В других, впрочем, тоже…
— Мой замок в Комере сгорел, вилла в Сен-Серване разграблена, но благодаря одной моей дорогой подруге судоходная компания Лодрен держится пока на плаву. По крайней мере, я очень на это надеюсь, хотя вот уже четыре года у меня от них не было никаких вестей. Но даже если предположить, что и судоходство уже не приносит прибыли (что маловероятно), все равно у меня еще есть счет в парижском банке. И средств на нем, я думаю, достаточно, чтобы Элизабет ни в чем не нуждалась.
— Ее зовут Элизабет?
— Как и ее тетушку, которую так горько оплакивала мадам… Я уверена, что она и сейчас по ней грустит. Раны в ее сердце так и не зажили, а вы заставляете его терпеть новую муку…
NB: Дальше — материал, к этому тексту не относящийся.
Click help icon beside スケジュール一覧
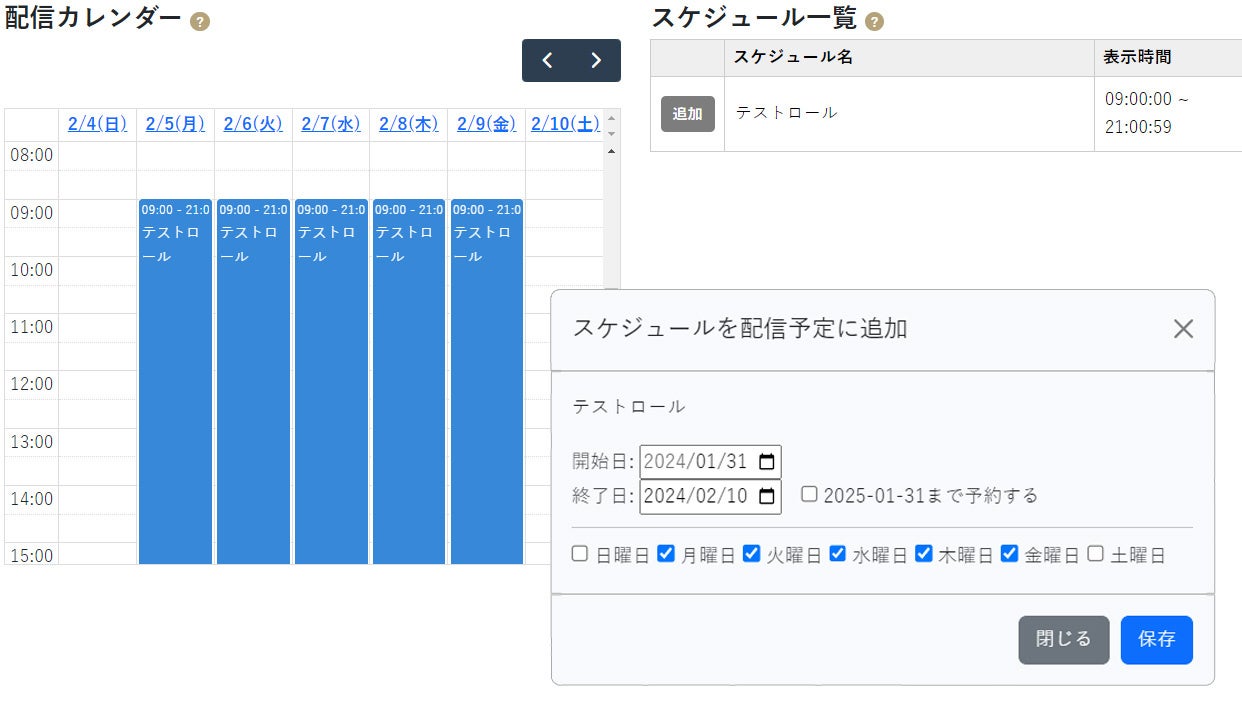Screen dimensions: 1242x714 (x=875, y=22)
Талейран не собирался вновь обращаться к этой теме. Он покрутил головой, словно проверял воздух на свежесть, потом постучал концом трости по ботинку на больной ноге, как будто сбивая с него комья земли, прокашлялся и, приподняв плечи, обтянутые сюртуком из великолепного английского сукна, заявил:
— Кажется, похолодало, и раз уж мы обо всем договорились, будет лучше, если я верну вам свободу передвижений. Мне остается лишь пожелать вам счастливого пути… и уверить, что я не упущу вас из вида. Хотелось бы время от времени узнавать о вашей жизни. И о жизни этой девочки… А кстати, — он потыкал тростью в какой-то сорняк, — известно ли вам, кто отец ребенка?
— Нет. И я никогда не пыталась проникнуть в чужую тайну. Если вообще она существует.
— Что вы хотите этим сказать?
— У меня, конечно, нет доказательств и никакой
уверенности в моем предположении, но я почему-то думаю, что принцесса и сама не знает…
— Как это не знает? Было бы странно…
— Только не для девушки такой сложной организации, ослабленной долгим заточением и страданиями. У нее часто случались обмороки… Не исключено, что какой-то негодяй воспользовался…
— Кто вам об этом сказал?
— Мадам де Турзель… и еще месье Бенезеш, он тоже, как и я, склонялся к этому варианту. Не представляю, как она могла бы отдаться мужчине, будучи в здравом уме и твердой памяти… Ее душа так непорочна и горда!
Бывший отенский епископ согласно кивнул головой:
— Возможно, вы и правы. Такой ход событий вполне возможен, как это ни печально… Как не пожелать ей хоть немного любви? Но, может статься, господь уже смилостивился, а?
— Вы имеете в виду ее теперешнего спутника?
— Ну разумеется. Он обладает всеми качествами, чтобы соблазнить любую недотрогу. Что до нее… она красива?
— Восхитительна! Похожа на мать, но мягче… поэтичнее… Изумительная грация, чудный голос и такое нежное сердце!
При воспоминании о Марии-Терезии на губах Лауры заиграла улыбка. Впервые ночное «похищение» ее подопечной увиделось молодой женщине в ином свете, и она поняла, что будет теперь молиться, чтобы между этими двумя существами, злой волей истории брошенными друг к другу, возникла искренняя любовь.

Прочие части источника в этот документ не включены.